You have 30 malts in inventory but how many are used in a single recipe?  Which of your recipes has the highest malt count?  How does that contribute to the cost of the final product?  What is your highest “value” recipe and which ingredient makes it so (malt, hops, yeast, water, specialty ingredients)?

Nope.  It’s one of their flagships and runs $8-10 a six pack, which is normal retail price for most locals.  It uses a lot of different malts, but at a 3.9% ABV, it’s not going to use a costly amount of each.

To answer the question: Flagships use 3-4 malts, specialties can use as many as needed. You use specialty beers to market your flagships so you don’t worry about cost as much (though you do want to break even.). I don’t really have any incentive to share any more financial information from my brewery.

Larger breweries get base grains by the semi load, or rail car load. Specialty grains in super sacks.

Buying in bulk applies for breweries, just as in Homebrewing.

THIS^^^^ whatever it takes, and nothing more.

So the assertion made in a lot of clone brew articles that commercial breweries use less malts than home brewers is essentially false.  It’s just the authors of said articles justifying the use of the malts they’ve selected…

Heh. Mildly amusing… mostly annoying.

Apologies for grilling you guys like a cheese sandwich but we needs answers, we neeeeds answers!

Probably hard to generalize in such a booming industry - I’m sure some breweries use a lot more malts than others.

It depends on the beer the brewery actually makes, and the Homebrew recipe.

John Keeling has talked of how they make ESB, pretty simple. I remember ESB recipes had more malts when I started brewing 23 years ago.

Founders has some recipes that have a lot of malts, but then they make Mosaic Promise, which is a SMASH beer.

Have you talked to any local pros? I am sure they would at least talk in generalities.

I also recommend Gordon Stongs new book, he has a few complicated old recipes paired with simplified modern  versions.

The problem is that if a brewery makes a beer using 3 malts and homebrewer makes that very same beer using 4 malts then it’s not the same beer.

Oxymoronic?

Do you know of Brewers that have put in a bigger brew house, and kept the old brew house in production? They use all of the same ingredients under the same roof with the same Brewers and procedures.
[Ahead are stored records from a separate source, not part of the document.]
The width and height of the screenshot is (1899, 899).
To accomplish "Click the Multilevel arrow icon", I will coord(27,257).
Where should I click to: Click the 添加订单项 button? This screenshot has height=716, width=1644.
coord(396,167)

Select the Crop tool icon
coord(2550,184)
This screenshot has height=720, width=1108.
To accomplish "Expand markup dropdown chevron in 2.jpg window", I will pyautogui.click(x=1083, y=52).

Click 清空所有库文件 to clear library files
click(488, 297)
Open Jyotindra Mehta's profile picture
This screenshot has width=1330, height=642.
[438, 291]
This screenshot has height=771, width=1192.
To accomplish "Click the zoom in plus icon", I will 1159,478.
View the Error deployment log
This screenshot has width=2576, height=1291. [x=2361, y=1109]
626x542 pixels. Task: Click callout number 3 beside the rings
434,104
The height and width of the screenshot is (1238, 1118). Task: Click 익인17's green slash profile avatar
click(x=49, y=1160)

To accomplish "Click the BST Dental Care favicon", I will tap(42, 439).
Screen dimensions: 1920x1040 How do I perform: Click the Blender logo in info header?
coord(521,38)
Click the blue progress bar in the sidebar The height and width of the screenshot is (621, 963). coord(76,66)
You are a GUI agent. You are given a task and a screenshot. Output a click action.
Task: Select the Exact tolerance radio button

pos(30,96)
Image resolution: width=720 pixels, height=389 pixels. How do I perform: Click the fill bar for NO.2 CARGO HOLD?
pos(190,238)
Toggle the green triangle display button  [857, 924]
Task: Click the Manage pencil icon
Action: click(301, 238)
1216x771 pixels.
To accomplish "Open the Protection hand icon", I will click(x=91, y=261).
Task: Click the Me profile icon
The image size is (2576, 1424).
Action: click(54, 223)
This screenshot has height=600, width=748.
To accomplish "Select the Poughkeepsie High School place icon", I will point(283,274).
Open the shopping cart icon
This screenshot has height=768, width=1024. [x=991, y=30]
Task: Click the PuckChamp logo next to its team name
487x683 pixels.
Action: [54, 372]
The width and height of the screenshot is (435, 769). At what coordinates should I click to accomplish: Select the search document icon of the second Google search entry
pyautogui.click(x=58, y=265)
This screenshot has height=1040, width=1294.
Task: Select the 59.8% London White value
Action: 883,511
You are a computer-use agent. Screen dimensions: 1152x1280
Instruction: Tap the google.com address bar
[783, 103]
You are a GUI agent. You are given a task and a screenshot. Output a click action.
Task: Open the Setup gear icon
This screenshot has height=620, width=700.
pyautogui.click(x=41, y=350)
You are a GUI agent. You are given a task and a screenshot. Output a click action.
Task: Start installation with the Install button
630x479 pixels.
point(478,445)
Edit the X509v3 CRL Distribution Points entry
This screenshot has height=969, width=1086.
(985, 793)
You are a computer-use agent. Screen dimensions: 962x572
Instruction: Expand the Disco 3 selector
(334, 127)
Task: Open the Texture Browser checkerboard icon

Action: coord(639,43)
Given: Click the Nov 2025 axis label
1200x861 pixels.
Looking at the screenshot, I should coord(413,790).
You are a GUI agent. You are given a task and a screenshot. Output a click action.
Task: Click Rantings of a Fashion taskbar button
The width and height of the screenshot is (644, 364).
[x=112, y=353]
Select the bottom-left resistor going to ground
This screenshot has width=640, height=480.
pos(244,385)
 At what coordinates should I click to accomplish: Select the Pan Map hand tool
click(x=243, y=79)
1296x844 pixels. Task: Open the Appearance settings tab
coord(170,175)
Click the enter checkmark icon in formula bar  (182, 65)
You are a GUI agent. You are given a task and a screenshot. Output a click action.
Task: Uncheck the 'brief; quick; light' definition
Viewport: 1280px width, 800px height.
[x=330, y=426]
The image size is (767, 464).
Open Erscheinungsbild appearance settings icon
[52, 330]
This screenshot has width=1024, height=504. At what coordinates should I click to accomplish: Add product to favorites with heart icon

They dump batches due to the beer being different. The bigger system has more efficiency and better utilization.

Homebrewers may try and duplicate a beer. They can get close. We can’t always buy the same exact ingredients. We don’t have the breweries process and equipment. Adjustments can be made to get closer in flavor while trying to clone a beer.

So where are you going with this thread?

I’m practicing to be an attorney.

FWIW, you could have a brewery’s grist, hop schedule and mash schedule and still not make a perfect clone. Too many variables in ingredients, equipment and process.

IMO, of course :wink:

I’m typically pretty patient but this thread is useless.

Do you know of a commercial beer with high malt count?  Does it command a premium?

I’m at a loss - why do we care ?  If it’s good I’ll buy it. If not, not.

You don’t have to care, but that is the topic of this thread, “High malt counts in commercial beers”.